Luka Bakar 24 Persen
Dari hasil penelitian, diketahui bahwa Andrie mengalami luka bakar sebesar 24 persen dari seluruh tubuhnya. Luka paling parah terdapat di area wajah, tangan, dada, dan mata. Ia juga menjalani operasi bedah mata akibat cipratan cairan korosif tersebut. Kondisi kesehatannya sangat memprihatinkan, sehingga perlu perawatan intensif dalam lingkungan steril agar pemulihan optimal.
Diteror Sebelum Penyerangan
Sebelum kejadian, Andrie sempat menerima telepon dari nomor-nomor tak dikenal. KontraS mencatat ada delapan nomor yang menghubungi Andrie antara tanggal 9 hingga 11 Maret 2026. Dari jumlah tersebut, tiga nomor tidak dapat diidentifikasi, sementara lima lainnya diduga merupakan pelaku penipuan atau pinjaman online. Pihak KontraS mengkhawatirkan hal ini bisa menjadi indikasi awal dari serangan yang terjadi.
Pelaku Buntuti Andrie
Berdasarkan pengamatan koalisi masyarakat sipil, Andrie dibuntuti oleh dua orang tidak dikenal. Mereka mengikuti pergerakannya dari rumah, tempat tinggal, hingga lokasi kunjungannya. Dalam kejadian penyiraman air keras, dua orang tersebut menggunakan motor matic Honda Beat tahun 2016 hingga 2021. Salah satu dari mereka menyiramkan air keras ke tubuh Andrie, yang membuatnya jatuh dan kesakitan.
Ciri-Ciri Pelaku
Menurut informasi dari KontraS, pelaku pertama menggunakan pakaian kaos kombinasi putih-biru, celana jeans, dan helm hitam. Sementara itu, pelaku kedua, yang duduk di belakang, menggunakan masker ‘buff’ berwarna hitam, kaos biru tua, dan celana jeans yang dilipat.
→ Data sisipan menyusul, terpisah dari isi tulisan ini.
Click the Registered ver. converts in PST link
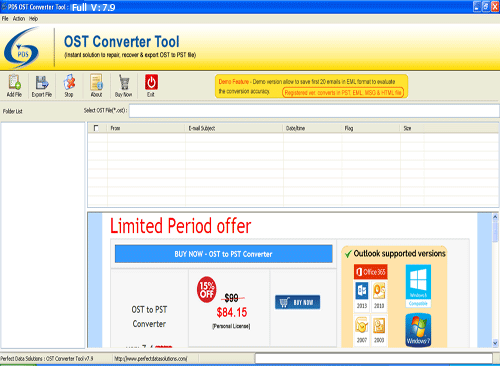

Keduanya tampak sangat terorganisir dalam aksinya.
Dugaan Terorganisir
Menteri Koordinator Hukum, Hak Asasi Manusia, Imigrasi, dan Pemasyarakatan, Yusril Ihza Mahendra, menduga bahwa penyerangan ini terencana dan terorganisir. Menurutnya, pola serangan menunjukkan adanya perencanaan yang matang. Oleh karena itu, penegakan hukum harus berjalan secara menyeluruh, termasuk mengungkap pihak-pihak yang berada di balik kejadian ini.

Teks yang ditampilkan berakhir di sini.